** Trecho da página **
***

MICHAEL DIAMANT: NÓS MUDAMOS A NARRATIVA ESCANDINAVA SOBRE ARQUITETURA

Michael Diamant estudou planejamento social na Universidade de Estocolmo, Suécia, e tem um interesse notável em arquitetura, planejamento e sociologia urbanos, demografia, história e antropologia social. Em 2013, ele começou um grupo no Facebook para promover a “nova arquitetura tradicional”, que já conta com mais de 25 mil membros. Um ano mais tarde, um membro desse grupo começou o seu próprio, chamado Arkitekturupporet (“Architectural Uprising” / “Reavivamento Arquitetônico” em inglês e português, respectivamente), o qual já conta com mais de 50 mil membros e transformou o debate sobre arquitetura na Suécia, fazendo pipocar múltiplos grupos regionais na Noruega, Finlândia, Dinamarca e outros países.

***

** Entradas extraídas **
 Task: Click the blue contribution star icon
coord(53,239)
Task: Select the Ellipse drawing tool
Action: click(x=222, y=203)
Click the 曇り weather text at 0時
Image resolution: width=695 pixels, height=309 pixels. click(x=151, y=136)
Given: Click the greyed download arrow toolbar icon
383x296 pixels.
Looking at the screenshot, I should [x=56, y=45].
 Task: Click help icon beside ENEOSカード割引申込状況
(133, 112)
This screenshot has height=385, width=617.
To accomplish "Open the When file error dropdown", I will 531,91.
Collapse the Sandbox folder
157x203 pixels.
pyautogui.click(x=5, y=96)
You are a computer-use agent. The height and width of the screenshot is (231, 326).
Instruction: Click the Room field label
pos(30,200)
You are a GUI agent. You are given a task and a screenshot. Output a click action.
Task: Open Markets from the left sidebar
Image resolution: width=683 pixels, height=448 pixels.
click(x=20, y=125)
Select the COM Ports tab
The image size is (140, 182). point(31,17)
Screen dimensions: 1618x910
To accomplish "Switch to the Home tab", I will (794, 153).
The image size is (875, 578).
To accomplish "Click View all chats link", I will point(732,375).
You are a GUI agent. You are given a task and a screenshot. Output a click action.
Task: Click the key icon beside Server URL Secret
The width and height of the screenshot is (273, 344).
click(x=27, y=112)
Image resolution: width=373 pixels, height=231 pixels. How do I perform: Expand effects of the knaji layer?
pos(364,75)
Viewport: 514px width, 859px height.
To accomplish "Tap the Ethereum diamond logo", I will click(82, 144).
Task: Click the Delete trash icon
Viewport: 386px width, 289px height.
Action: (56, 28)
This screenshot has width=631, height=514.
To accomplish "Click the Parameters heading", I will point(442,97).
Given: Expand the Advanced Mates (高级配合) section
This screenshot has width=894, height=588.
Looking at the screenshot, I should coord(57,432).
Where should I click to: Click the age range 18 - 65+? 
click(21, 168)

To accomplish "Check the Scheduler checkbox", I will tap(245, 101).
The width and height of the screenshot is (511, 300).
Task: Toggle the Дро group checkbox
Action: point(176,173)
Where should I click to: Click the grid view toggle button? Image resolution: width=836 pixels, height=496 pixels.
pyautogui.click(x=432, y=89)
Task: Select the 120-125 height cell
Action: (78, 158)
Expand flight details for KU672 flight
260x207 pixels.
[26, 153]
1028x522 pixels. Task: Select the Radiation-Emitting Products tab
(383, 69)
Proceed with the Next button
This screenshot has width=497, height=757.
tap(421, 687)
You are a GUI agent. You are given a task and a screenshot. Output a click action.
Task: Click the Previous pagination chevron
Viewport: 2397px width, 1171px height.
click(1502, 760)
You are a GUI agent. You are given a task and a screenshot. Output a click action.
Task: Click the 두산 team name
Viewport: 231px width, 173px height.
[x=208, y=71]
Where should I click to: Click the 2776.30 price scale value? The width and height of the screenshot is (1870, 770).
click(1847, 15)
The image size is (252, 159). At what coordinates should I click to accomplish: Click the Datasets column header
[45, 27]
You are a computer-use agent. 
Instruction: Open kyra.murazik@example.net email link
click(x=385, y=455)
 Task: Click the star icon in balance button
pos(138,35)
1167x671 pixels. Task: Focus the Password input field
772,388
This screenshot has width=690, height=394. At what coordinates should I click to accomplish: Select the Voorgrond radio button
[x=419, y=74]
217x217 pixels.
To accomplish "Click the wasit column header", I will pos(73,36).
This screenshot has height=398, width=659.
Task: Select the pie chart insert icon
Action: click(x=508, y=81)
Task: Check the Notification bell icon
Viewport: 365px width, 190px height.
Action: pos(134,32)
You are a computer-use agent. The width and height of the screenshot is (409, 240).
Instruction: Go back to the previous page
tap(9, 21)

***

** O que fazer **
**a)** Com base no trecho, explique em uma a três frases por que Michael Diamant criou um grupo no Facebook em 2013.
**b)** Extraia das linhas todas aquelas em que aparece a palavra "header".
As linhas não têm relação nenhuma com o trecho.

** Respostas **
**a)** Ele criou o grupo para promover a “nova arquitetura tradicional”. O trecho informa que esse grupo já reúne mais de 25 mil membros.

**b)**
The image size is (252, 159). At what coordinates should I click to accomplish: Click the Datasets column header
To accomplish "Click the wasit column header", I will pos(73,36).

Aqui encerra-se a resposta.